House To Question Computer Expert
WASHINGTON (AP) _ White House officials will be asked to explain to lawmakers why they abandoned plans to retrieve thousands of missing e-mails that might have been of interest to investigators examining a variety of allegations against the Clinton administration.
The House Government Reform Committee today will question a White House computer expert, Karl Heissner, who in early 1999 outlined a way to fix the problem of recovering large amounts of e-mail that had not been placed into a searchable archive. Heissner’s steps weren’t acted on at the White House.
The committee also will hear from Michael Lyle, director of the White House Office of Administration, and Robert Raben, assistant attorney general for legislative affairs.
Lyle’s office dealt with the e-mail problem beginning in June 1998 and passed on information about it to the White House counsel’s office, which was responsible for producing documents to congressional investigators, the Justice Department and Independent Counsel Ken Starr.
Raben will be questioned about committee chairman Rep. Dan Burton’s request that Attorney General Janet Reno appoint a special counsel to investigate the e-mail controversy. Reno has not responded.
White House Counsel Charles Ruff will testify Thursday.
On the eve of today’s hearing, the White House dropped a potential executive privilege claim and turned over to Congress several handwritten notes from lawyers that were being sought by investigators in the controversy over missing e-mails.
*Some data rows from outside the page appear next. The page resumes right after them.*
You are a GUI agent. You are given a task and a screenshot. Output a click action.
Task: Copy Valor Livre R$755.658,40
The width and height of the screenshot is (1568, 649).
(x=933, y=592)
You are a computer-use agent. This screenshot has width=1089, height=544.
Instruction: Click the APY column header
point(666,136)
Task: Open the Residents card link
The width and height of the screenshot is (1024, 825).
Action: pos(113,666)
``We are making these seven documents available today to your committee,″ White House counsel Beth Nolan wrote Burton. ``We are not waiving the right to assert executive privilege or attorney-client privilege with respect to future requests.″
At issue were handwritten notes by White House lawyers involving discussions they had with computer experts about the missing e-mail since the controversy first erupted earlier this year.
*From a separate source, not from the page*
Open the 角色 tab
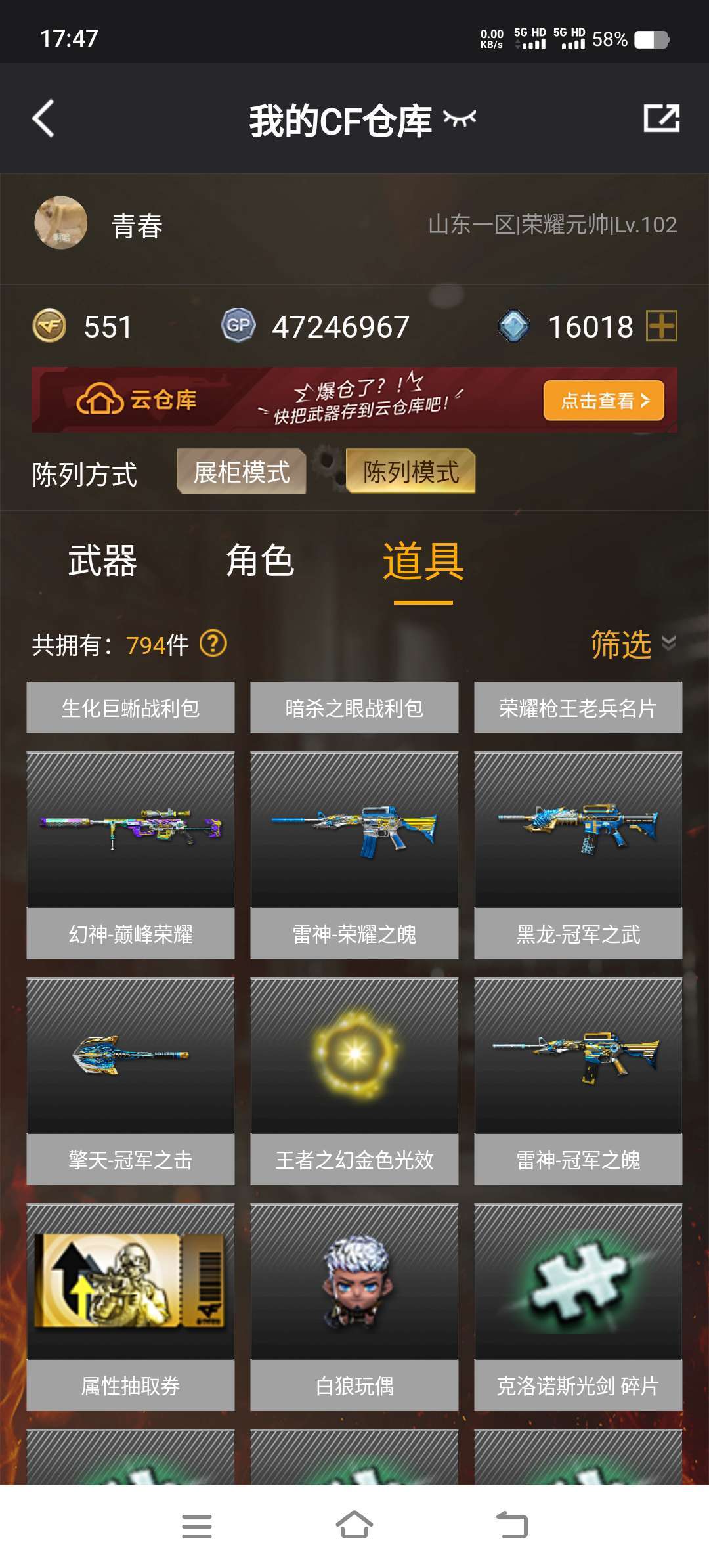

The White House initially declined to turn over the memos, saying they included the ``mental impressions″ of presidential lawyers and may be protected by the president’s right to keep confidential the advice he receives.
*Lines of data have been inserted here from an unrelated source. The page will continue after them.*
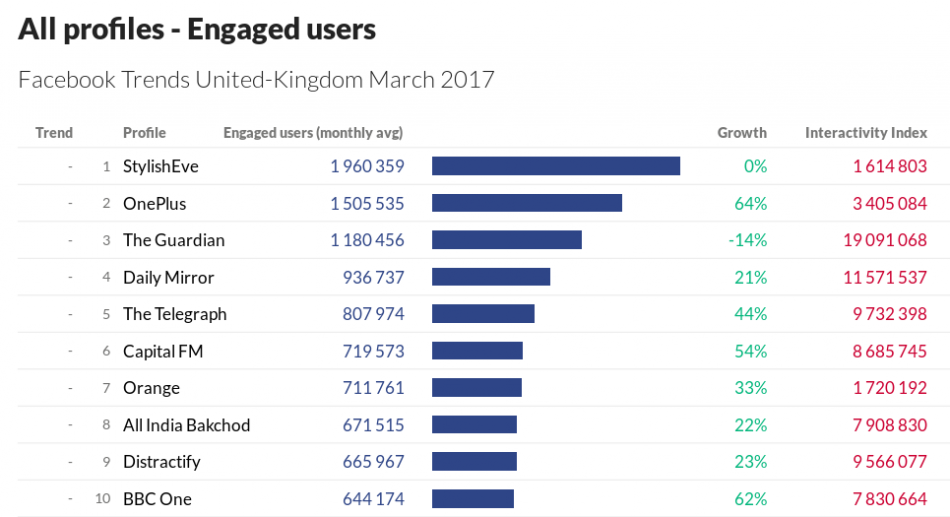950x517 pixels.
Task: Sort by the Trend column header
Action: 54,133
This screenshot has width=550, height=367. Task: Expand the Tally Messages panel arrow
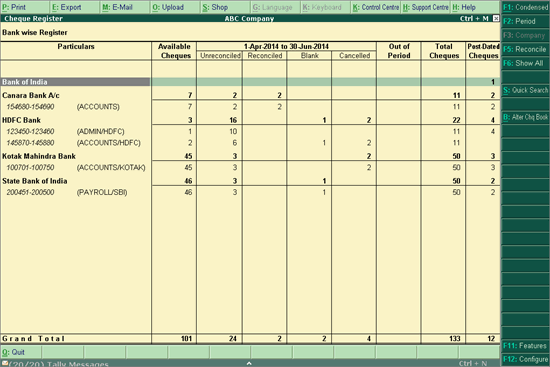tap(249, 363)
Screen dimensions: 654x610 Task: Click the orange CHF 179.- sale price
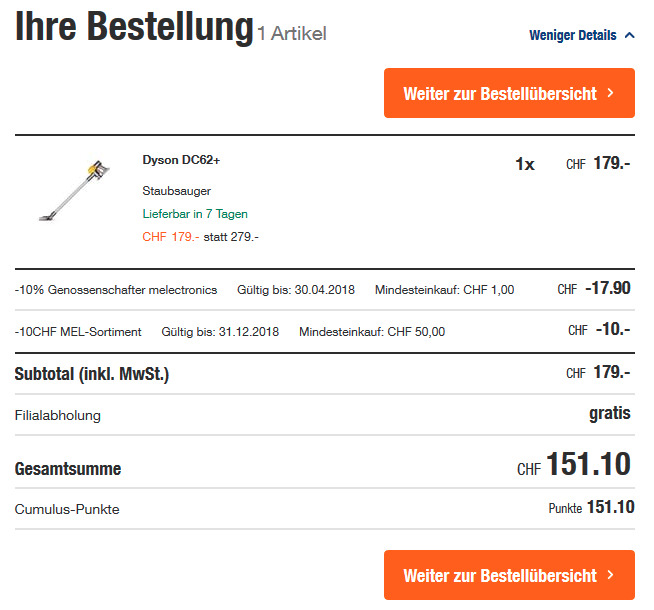click(x=170, y=236)
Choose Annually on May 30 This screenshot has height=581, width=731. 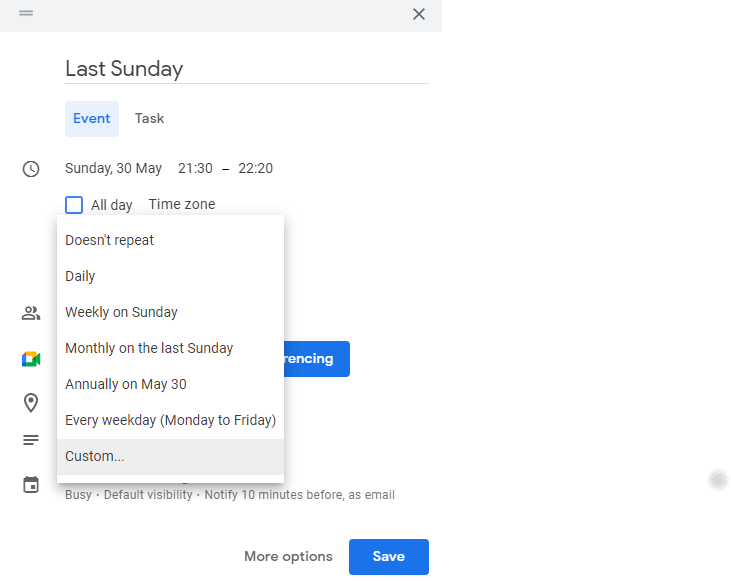[126, 384]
The White House did not formally invoke the executive privilege, instead listing the documents and saying they were subject to such a claim. Burton, R-Ind., criticized the maneuver as ``legal mumbo-jumbo.″
The congressional committee as well as federal prosecutors are investigating why the White House, after discovering a glitch in 1998 that kept e-mails from being properly archived, did not immediately retrieve the missing messages to determine if they should have been turned over to investigators under subpoenas issued in investigations from Whitewater and impeachment to political fund-raising.